Harnessing Frontier Technology
This was an awesome panel that I just hosted at The Digital Economist at #Davos with
➤ Joseph Raczynski, CEO & Futurist, JT Consulting & Media
➤ Dr Dimitrios Salampasis (PhD, F-FIN, MAICD), Senior Lecturer- Emerging Tech & FinTech, Swinburne University of Technology
➤ Bhuva Shakti, Board Advisor & Chief Sustainable Innovation Officer, Wallet Max
We discussed frontier technologies and AI took the top spot with associated concepts like agentic AI, blockchain, quantum computing among other things. Joe spoke about his experience with Agentic AI and how the third evolution of Chat GPT was to train AI to be an agent for you and now the next evolution was to have AI agents work with other agents. He stressed this was both exciting and worrisome as there was so much potential but so much that could go wrong. Gartner estimated that by 2028, 33% of AI will be agentic AI. This topic has been dominating conversations given by Big Tech so something to definately watch out.
These types of technologies require huge amounts of data which has these complex ethical challenges. We are at the point where more data is being made by machines that feed the AI models. Some simulations show that when the synthetic data or machine or AI-generated data exceeds human data, the AI models collapse. So data alone is not enough – you need digital infrastructure and you need smart minds managing these powerful frontier technologies. Dimitrios addressed the challenges with open-source innovation and the narratives that assumed they were only beneficial. The challenge he highlighted was to understand what was open, why it was open and who was managing and regulating it. Not everyone who is part of the community may have interests for good of all (just saying - Git Hub is now part of Microsoft). So while the intension of open innovation was collaboration, we needed more understanding on why this was good and needed.
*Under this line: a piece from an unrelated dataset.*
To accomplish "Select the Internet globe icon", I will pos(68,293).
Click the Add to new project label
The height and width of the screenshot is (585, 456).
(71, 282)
If we wanted responsible fronter technology – the question came up - how do we build it for the good of all when women are excluded from the development of AI? Bhuva highlighted that the funding for women founders working with AI had decreased post-pandemic (not that it was very high or equal to that devoted to men). And women are 50% of the global populations! How can we get more women in the conversation, work on areas like climate tech that are critical for future generations and have a more caretaking attitude to people and planet – not just profits. She highlighted the need for responsible entrepreneurship. The challenge is that we do not have enough data on women representation and achievement in this space to make meaningful high impact decisions.
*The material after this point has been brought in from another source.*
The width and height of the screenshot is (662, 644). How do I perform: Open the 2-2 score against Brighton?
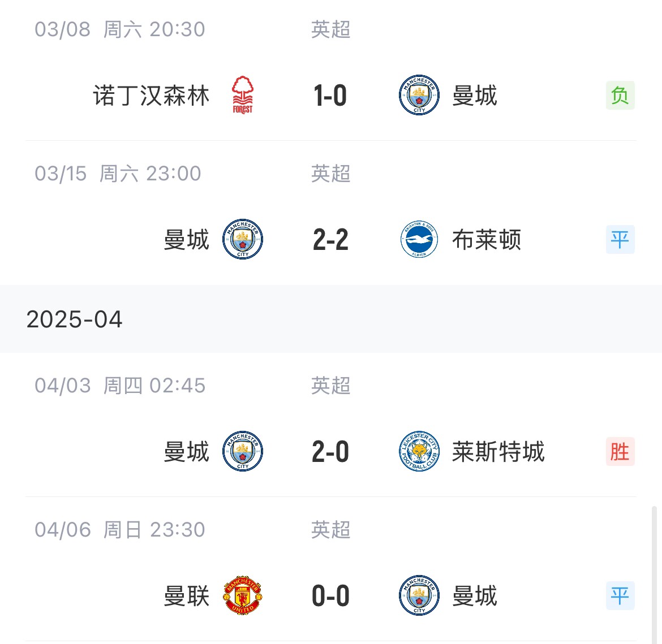330,240

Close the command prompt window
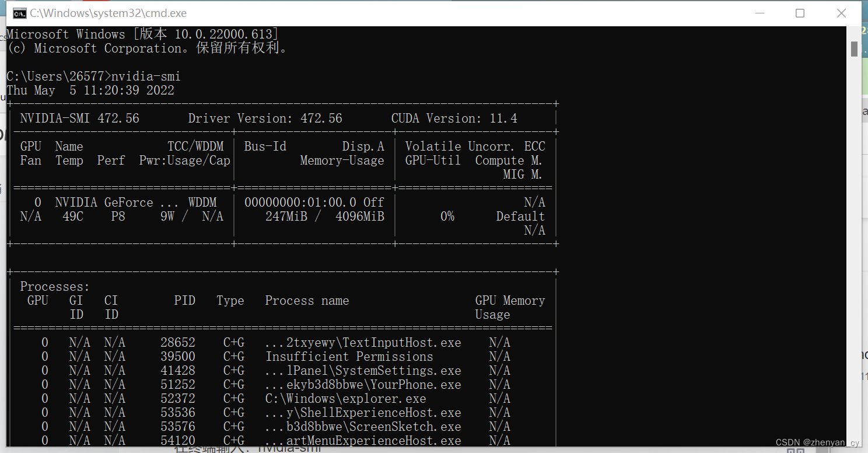click(841, 12)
This data paucity is worrisome as frontier technologies like agentic AI or quantum computing are dependent on data volumes. Just because you had data did not mean that it was not biased or representative or relevant to the problem being solved. Dimitrios highlighted this narrative with the example of El Salvador and bitcoin. El Salvador adopted bitcoin in 2021. It became a pioneering test-case. What the media narrative misses is that it did not lead to financial inclusion due to poor wide-spread adoption. The algorithm bias in our online information feeds is proving to be challenging as often policy makers are working with incorrect narratives (in another panel Ann Dunkin, Chief Information Officer, United States Department of Energy reiterated the need for strong good journalism).
This conversation brought us to the importance of AI literacy. Joe highlighted that the technologies like quantum computing could not just do great good but great harm, and it would be difficult to control for this. The way we were using AI across sectors meant we could even have hybrid humans in the next few years (Japan has just given permission for research combining animal and human DNA). This adjacent possible into new industries leaves us with unexplored governance areas where the only precedent is science fiction stories.
Bhuva reiterated the need for responsible investing and responsible entrepreneurship. Without this we would be unable to create a world were frontier tech was used for good. We ended the panel acknowledging that AI as it was, was not inclusive and the current IP law did not “fit” into the problems of the future. We left the attendees with more questions than answers but – this is what we do when we are working on creating a safer world for tomorrow - open up the dialogue for more discussion, so together we can thoughtfully craft a world where all of humanity and the planet can flourish in – not just the the current few.
Amazing insights on the importance of AI literacy and responsible entrepreneurship.